夕張メロン ~ 概歴的なお話 vol.2 ~

■ 夕張メロン誕生

昔、メロンと言えば「プリンスメロン」でした。(ジェネレーションギャップもありましょうが…)
もちろん果物屋さんには、奥の最上段にドーンと存在感のある高級メロンが一個だけ飾ってあった記憶もありますが、まず一般庶民が入院した程度で口にできるものではありませんでした。

網目のあるメロン=マスクメロン=高級

こんなイメージが染みついていたのですが、メロンの表面を覆う網目がマスクなのではなく、マスクメロンのマスクは、麝香(Musk)のような強い芳香を持つと言う意味の、マスクメロン(Musk Melon)の総称です。

主な種類としては…

・カンタルペンシス群 (Cantalupensis group)
ネットの網目粗く、楕円形型の形状。カンタロープ・スペインメロンなど。

・レティクラトゥス群 (Reticulatus Group)
ネットの網目細かく、球形型の形状。アンデスメロン・アールスフェボリットなど。

アールスフェボリット(Earl's Favourite)は、網メロンの代表品種で、特徴としてはほぼ球形で果皮表面にはコルク質の網目ができ、果肉は黄緑色で果汁が多く非常に甘い。しかし、栽培は非常に難しいとされています。
日本には大正14年(1925)に導入され、静岡県温室農業協同組合クラウンメロン支所の前身である磐田温室農協丸静支所などで栽培方法の確立が行われ、日本全国へと広まっていったそうです。
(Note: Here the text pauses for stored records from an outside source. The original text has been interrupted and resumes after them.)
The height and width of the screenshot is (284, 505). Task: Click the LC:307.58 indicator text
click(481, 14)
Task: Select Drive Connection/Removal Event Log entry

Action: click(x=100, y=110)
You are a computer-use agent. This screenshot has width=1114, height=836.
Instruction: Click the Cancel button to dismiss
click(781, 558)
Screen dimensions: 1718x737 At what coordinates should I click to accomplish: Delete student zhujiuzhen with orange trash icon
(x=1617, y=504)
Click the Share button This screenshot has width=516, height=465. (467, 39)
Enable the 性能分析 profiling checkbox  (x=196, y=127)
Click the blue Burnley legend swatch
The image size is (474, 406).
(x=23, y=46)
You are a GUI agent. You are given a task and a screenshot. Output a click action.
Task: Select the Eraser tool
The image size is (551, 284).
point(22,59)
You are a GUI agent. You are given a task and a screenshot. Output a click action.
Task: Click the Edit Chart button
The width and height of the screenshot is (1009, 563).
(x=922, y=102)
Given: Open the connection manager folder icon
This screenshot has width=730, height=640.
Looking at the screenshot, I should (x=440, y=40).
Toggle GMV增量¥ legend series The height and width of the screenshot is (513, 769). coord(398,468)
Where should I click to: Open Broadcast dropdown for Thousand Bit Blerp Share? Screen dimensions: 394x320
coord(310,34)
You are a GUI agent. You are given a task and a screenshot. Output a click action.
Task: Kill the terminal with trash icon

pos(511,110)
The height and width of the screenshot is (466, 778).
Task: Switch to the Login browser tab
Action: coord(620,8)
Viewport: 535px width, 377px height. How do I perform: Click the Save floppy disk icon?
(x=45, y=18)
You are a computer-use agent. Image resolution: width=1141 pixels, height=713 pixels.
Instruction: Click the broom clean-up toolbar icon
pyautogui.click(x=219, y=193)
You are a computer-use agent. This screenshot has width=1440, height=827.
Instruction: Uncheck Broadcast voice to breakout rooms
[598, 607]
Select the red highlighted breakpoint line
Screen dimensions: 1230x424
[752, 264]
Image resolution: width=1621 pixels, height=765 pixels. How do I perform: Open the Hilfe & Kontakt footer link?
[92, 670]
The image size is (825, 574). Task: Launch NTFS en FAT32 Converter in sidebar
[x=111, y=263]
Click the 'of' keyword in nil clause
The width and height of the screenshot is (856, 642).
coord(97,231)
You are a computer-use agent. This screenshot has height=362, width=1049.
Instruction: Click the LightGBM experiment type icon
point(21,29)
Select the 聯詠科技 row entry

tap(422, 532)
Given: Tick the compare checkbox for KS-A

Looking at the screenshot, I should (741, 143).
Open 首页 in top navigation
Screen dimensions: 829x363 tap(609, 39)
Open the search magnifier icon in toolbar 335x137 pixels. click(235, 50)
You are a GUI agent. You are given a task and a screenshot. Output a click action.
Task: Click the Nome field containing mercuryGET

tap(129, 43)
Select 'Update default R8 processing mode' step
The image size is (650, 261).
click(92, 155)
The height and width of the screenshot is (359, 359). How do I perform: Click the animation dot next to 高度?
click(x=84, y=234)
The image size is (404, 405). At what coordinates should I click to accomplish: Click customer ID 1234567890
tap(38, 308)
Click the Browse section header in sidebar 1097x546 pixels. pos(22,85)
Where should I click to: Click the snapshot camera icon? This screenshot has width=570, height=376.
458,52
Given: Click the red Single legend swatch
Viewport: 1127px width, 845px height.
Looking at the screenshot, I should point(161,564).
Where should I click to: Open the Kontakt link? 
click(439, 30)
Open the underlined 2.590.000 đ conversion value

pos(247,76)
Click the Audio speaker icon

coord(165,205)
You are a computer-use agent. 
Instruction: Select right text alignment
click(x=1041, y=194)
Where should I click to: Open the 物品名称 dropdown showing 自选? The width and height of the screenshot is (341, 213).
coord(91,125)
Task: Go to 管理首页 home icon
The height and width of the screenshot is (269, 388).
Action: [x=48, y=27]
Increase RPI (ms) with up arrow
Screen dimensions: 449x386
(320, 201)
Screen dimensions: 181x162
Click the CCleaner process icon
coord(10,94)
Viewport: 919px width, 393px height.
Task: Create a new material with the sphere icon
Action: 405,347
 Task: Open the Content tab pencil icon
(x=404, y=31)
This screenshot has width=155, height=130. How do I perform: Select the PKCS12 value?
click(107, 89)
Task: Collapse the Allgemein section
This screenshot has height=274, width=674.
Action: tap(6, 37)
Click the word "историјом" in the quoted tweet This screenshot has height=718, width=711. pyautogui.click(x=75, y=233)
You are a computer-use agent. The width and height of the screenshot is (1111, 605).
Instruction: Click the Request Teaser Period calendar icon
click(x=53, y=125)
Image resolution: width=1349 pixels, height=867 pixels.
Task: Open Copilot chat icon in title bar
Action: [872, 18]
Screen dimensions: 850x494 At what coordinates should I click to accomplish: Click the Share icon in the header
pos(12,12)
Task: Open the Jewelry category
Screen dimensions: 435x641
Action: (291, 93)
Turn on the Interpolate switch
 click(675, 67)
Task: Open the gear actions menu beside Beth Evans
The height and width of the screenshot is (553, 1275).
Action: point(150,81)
夕張でも大正末期から数種のメロン栽培が試みられていたようですが、どれもイマイチで残ったのが「スパイシー・カンタロープ」という名のメロンだそうです。
メロンと言っても網模様のない品種で、形はラグビーボールのように丸くなく、カボチャみたいなヒダがある。果肉は赤く香りは良いものの甘みがないので砂糖をかけて食べていたそうです。

赤肉メロンの代表格である夕張メロンは、この「スパイシーカンタロープ」を父とし「アールスフェボリット」を母として作出されたF1の一代雑種になります。(夕張メロンの種を蒔いても夕張メロンはできません 笑)

当時の夕張は朝鮮戦争需要のため石炭景気に沸いていましたが、一方農家は苦労の連続でした。
北海道と言えばどこまでも広がる畑や牧場をイメージされる方も多いでしょうが、それは恵まれた土地の話しであって、夕張は石炭は出るものの山間地でしかも土壌も悪く農業には適さない土地柄でした。

昭和30年代に入ると夕張でも農業の機械化が始まり、耕作面積の拡大化に伴い農業経営の転換期を迎えました。
そこで組合員たちは特産品を作ろうと、長芋・アスパラ・イチゴ・メロン…、それぞれの部会を結成し取り組みました。
当初からメロンだけに力を入れたというのではなく、メロンが一番成功したという感じだそうです。

さて、そのメロンですが日本の最高峰は、静岡県を中心につくられていた「アールス」でしたが、寒い北海道ではなかなかうまく育てられません。そこで地元で栽培していた「スパイシーカンタロープ」と交配させました。
昭和34年にメロンの交配試験が始まり、昭和35年には交配が行われたといいます。

数々の試行錯誤がありつつも、それでも何とか努力が実を結び、文字通り10個ほど新種のメロンが出来たそうです。
品種名は「夕張キングメロン」。商標名「夕張メロン」の誕生です。